The shoulder joint is suspended by many muscles surrounding the upper extremity. The shoulder bones include the clavicle (collarbone), the scapula (shoulder blade), and the humerus (upper arm bone), see Figure 1. The only connection of the shoulder girdle to the remainder of the skeleton is the clavicle. The scapula is an important part of the shoulder joint as it serves as an anchor for many muscles and contains the socket part of the shoulder (glenoid). The upper end of the humerus has a ball-like shape that articulates with the socket, and the humerus also serves as an attachment point for many muscles and tendons. One of the most important is the rotator cuff. Disruption of any of these parts can create difficulty with the function of the shoulder.
Shoulder Fracture Types
Shoulder fractures vary by age. The majority of shoulder fractures in children occur in the clavicle. In the adult, shoulder fractures within the upper part of the arm (proximal humerus) occur with increasing frequency with older age. Some shoulder fractures may occur with dislocation of the shoulder joint.
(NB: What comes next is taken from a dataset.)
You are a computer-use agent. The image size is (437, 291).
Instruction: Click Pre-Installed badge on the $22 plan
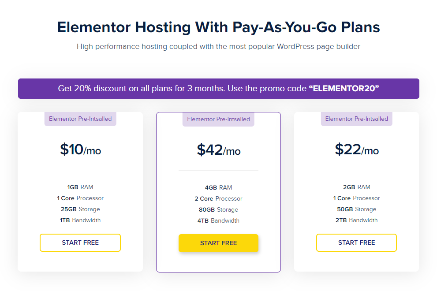[x=356, y=119]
The most common shoulder fracture is of the clavicle, frequently the result of a fall onto the shoulder (see Figure 2). These fractures can be quite painful and cause difficulty in moving the arm. Classically, treatment has been non-operative. Treatment can be a simple sling or a “figure 8” strap, worn for three to eight weeks, depending on one’s pain. Once healed, there may be a bump over the fracture site which may decrease with time, but sometimes a deformity may remain permanently. Range of motion can begin as soon as pain subsides; return to sports cannot occur until full shoulder strength returns. Return to contact sports would be considered only when the shoulder fracture is fully healed on X-ray. Recently, surgical treatment of these fractures has been reconsidered. Surgical treatment options may include plates and screws or even a rod placed into the bone. The consideration of these treatment options depends upon one’s activity level and the dominance of arm use, i.e. a right-handed athlete with injury to the right clavicle versus an older individual not engaged in “overhead” activities.